Chaos Engineering Approaches

Proactively testing for consistency issues can help identify problems before they affect users. Consider these testing approaches:

Simulate network partitions: Use tools like Toxiproxy or Chaos Monkey to introduce network failures between your application and your messaging system or database.
Test recovery mechanisms: Force failures at various points in your transaction flow and verify that your system recovers to a consistent state.
Measure consistency levels under stress: Introduce high load while simultaneously degrading infrastructure performance, then measure how consistency holds up.

These tests often reveal that dual write approaches fail to maintain consistency under realistic failure conditions, highlighting the need for more robust patterns.

Principles

Implementation Approaches for the Outbox Pattern

When implementing the outbox pattern, you need a reliable mechanism to move messages from your outbox table to Kafka. Let’s explore the two primary approaches through practical examples.

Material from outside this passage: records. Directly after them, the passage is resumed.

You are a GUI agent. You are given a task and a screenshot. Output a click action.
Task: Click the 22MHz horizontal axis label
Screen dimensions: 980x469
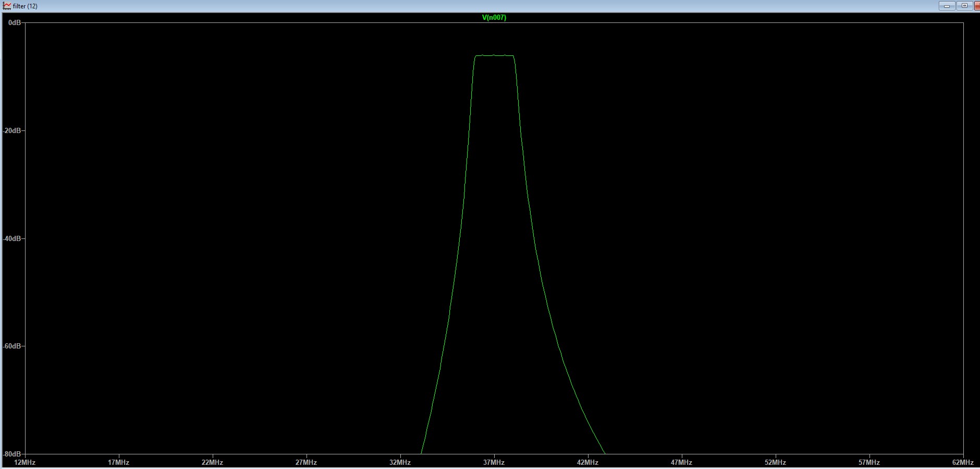click(212, 462)
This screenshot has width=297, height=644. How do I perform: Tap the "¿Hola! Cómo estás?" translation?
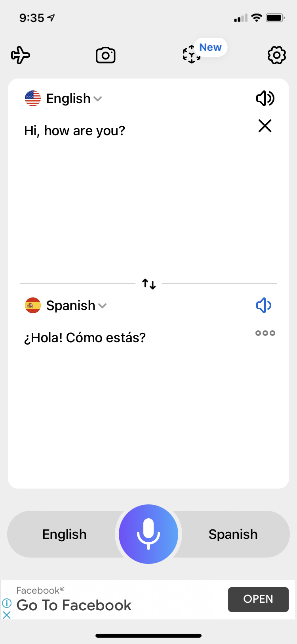pos(85,338)
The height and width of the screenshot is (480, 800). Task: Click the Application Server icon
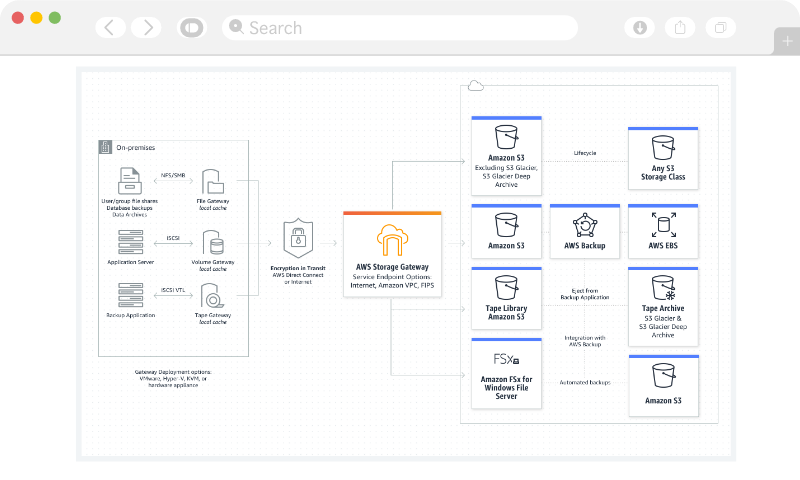coord(129,242)
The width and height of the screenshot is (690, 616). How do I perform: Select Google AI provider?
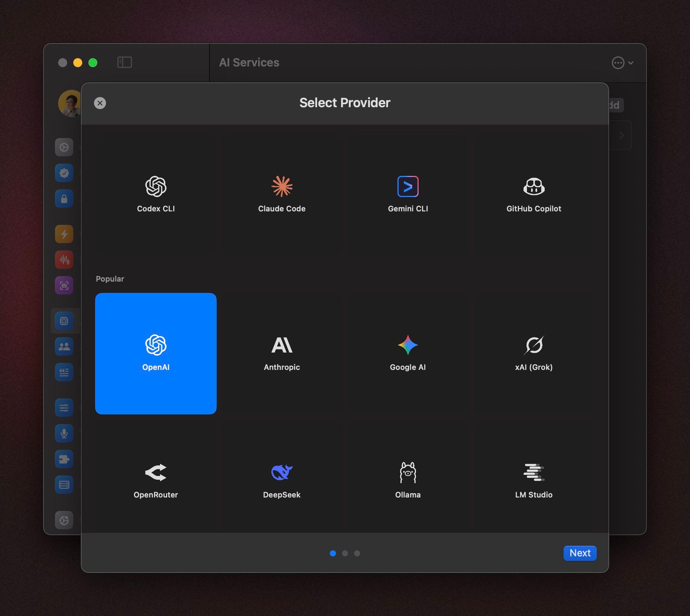coord(408,353)
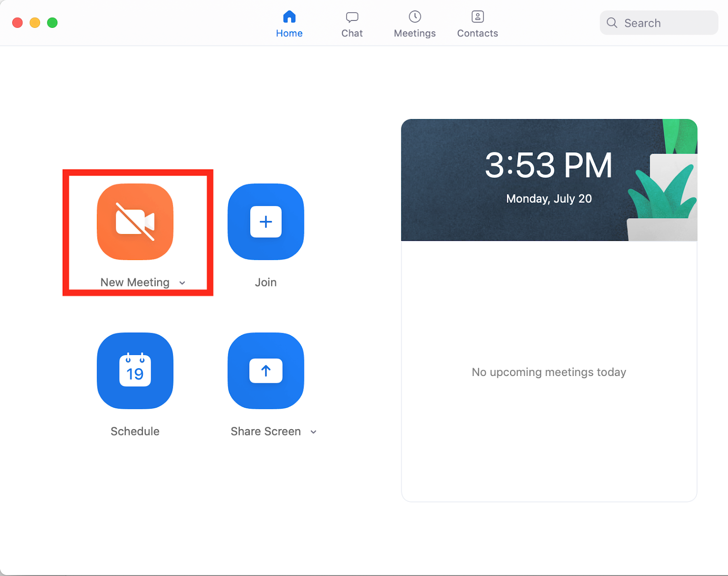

Polling-Based Implementation

The polling approach resembles how many teams initially implement the outbox pattern. Imagine an e-commerce company that has just implemented an outbox table for their order service:

// OrderService.java
@Transactional
public void createOrder(Order order) {
    // Save the order to the orders table
    orderRepository.save(order);
    
    // Create an outbox message
    OutboxEvent event = new OutboxEvent(
        UUID.randomUUID(),
        "Order",
        order.getId().toString(),
        objectMapper.writeValueAsString(orderToEventMapper.toEvent(order))
    );
    
    // Save the outbox message in the same transaction
    outboxRepository.save(event);
}

This works initially, but as their order volume grows, they encounter problems. During a flash sale, a long-running transaction creates an order with position 157, while several quick transactions create orders with positions 158, 159, and 160. Their polling job picks up positions 158-160 first, but misses 157 because it’s not yet committed. By the next polling cycle, they’re looking for position > 160, completely skipping order 157.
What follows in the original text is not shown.